Required work: All lines from the one containing "At what coordinates should I click to accomplish: Select" through the end of the data below are to be repeated exactly, with pictures left out.

Data to process:
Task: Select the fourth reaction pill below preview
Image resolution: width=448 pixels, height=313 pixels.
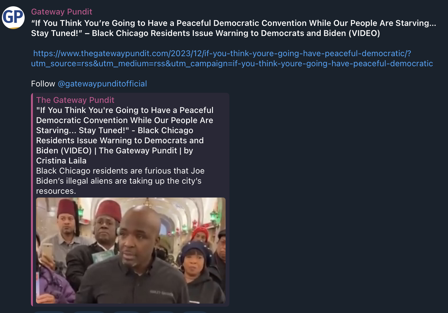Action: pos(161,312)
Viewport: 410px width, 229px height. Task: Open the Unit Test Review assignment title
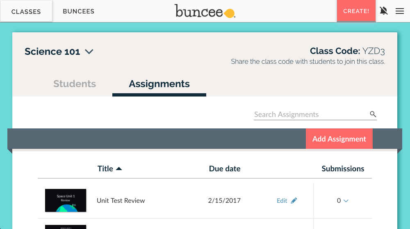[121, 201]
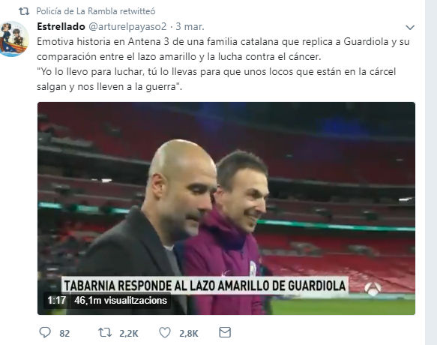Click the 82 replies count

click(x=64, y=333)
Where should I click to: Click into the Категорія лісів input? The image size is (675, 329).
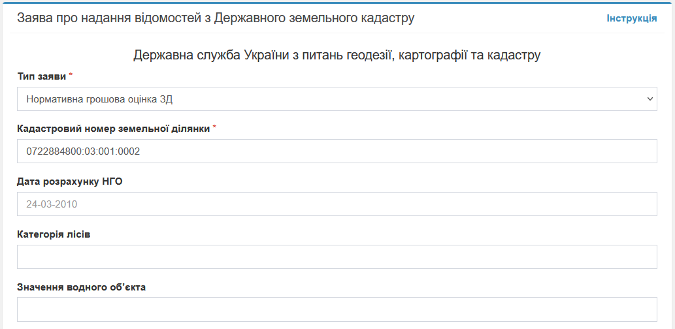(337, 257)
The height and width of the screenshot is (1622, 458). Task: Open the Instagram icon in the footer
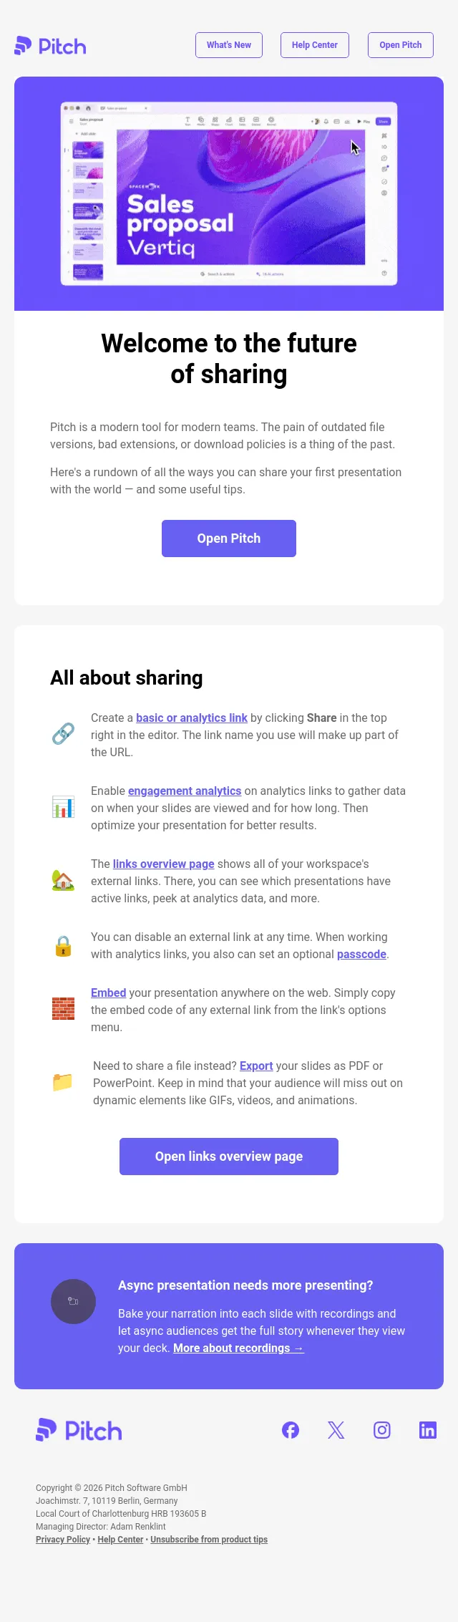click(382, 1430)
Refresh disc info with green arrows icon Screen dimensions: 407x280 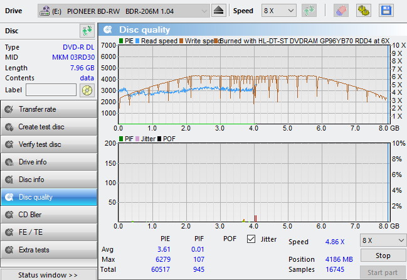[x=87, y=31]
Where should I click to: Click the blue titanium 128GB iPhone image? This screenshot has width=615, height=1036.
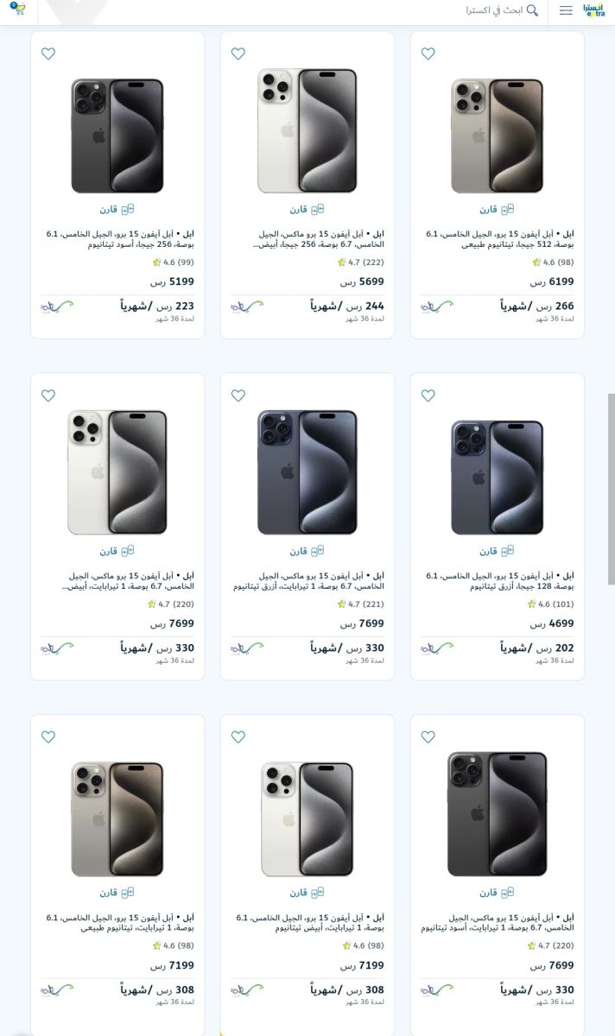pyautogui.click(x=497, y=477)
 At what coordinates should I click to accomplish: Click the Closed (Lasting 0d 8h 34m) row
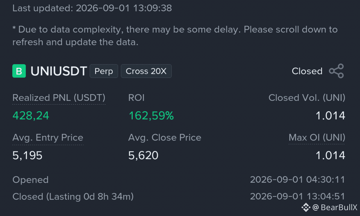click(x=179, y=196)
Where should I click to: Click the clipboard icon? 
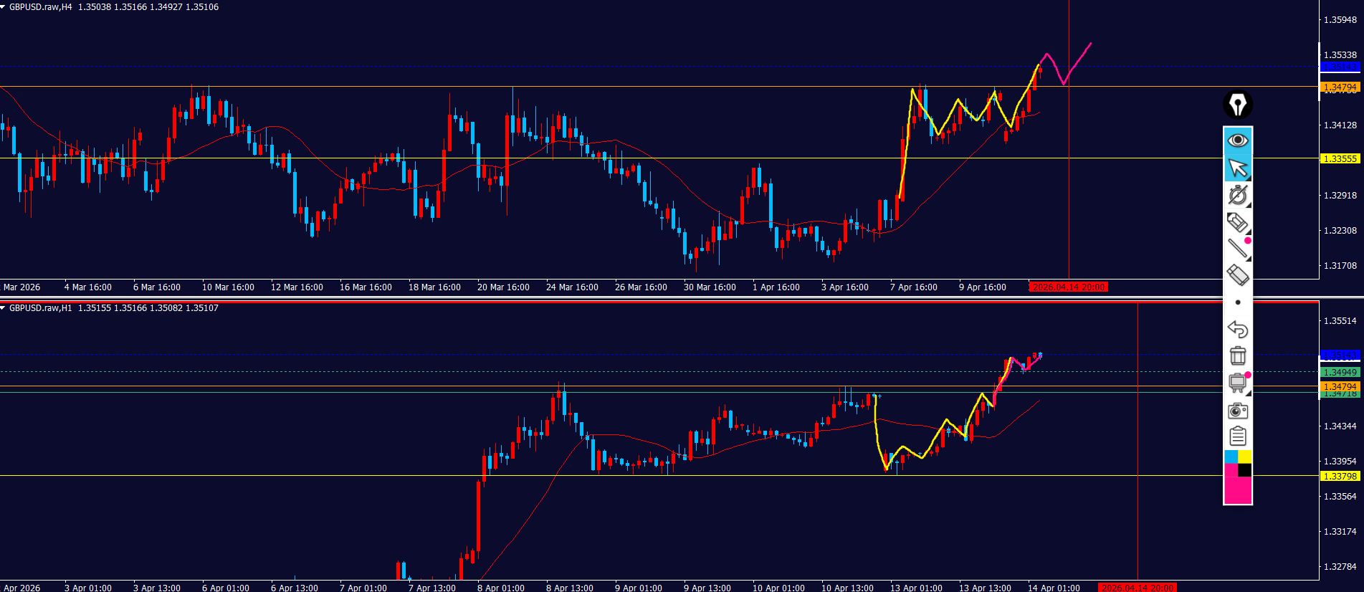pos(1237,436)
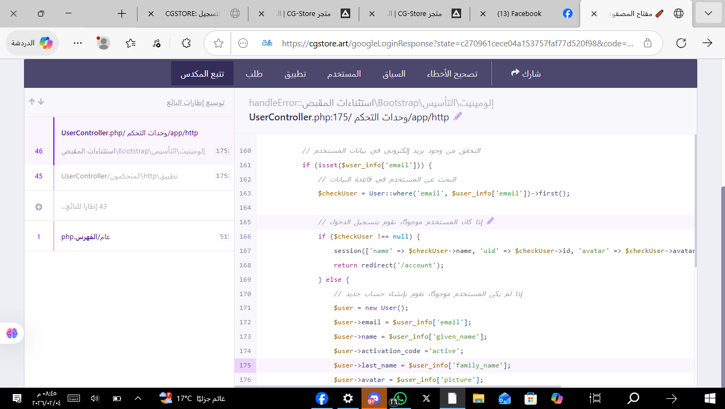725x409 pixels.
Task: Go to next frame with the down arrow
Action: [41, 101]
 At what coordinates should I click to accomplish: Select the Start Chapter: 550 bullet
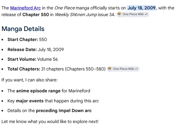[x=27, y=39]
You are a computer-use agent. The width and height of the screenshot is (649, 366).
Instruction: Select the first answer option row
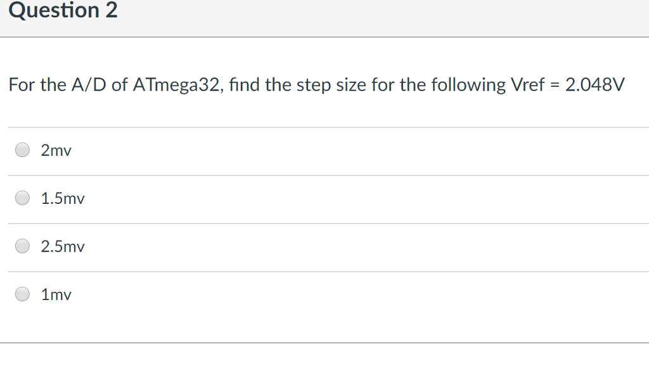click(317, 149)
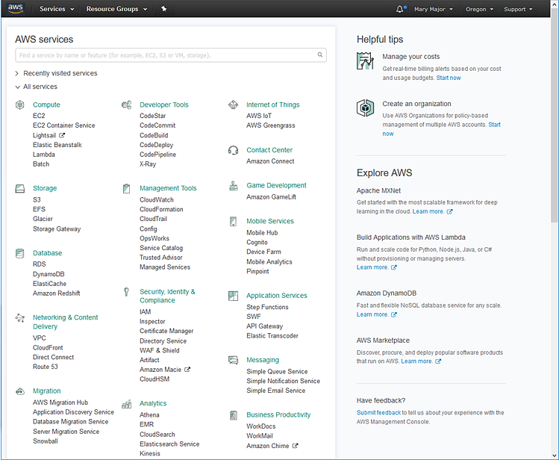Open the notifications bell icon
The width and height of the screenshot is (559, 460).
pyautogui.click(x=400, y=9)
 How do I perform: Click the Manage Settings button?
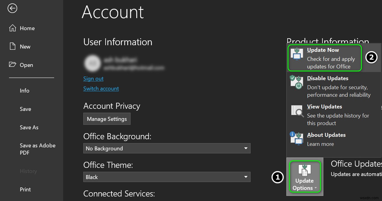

Task output:
 At what coordinates should I click to accomplish: Select the Start Chapter: 550 bullet
[x=27, y=39]
You are a computer-use agent. The width and height of the screenshot is (649, 366).
Instruction: Select the first answer option row
click(317, 149)
Open the notifications bell icon
The width and height of the screenshot is (559, 460).
pyautogui.click(x=400, y=9)
 How do I perform: Click the Manage Settings button?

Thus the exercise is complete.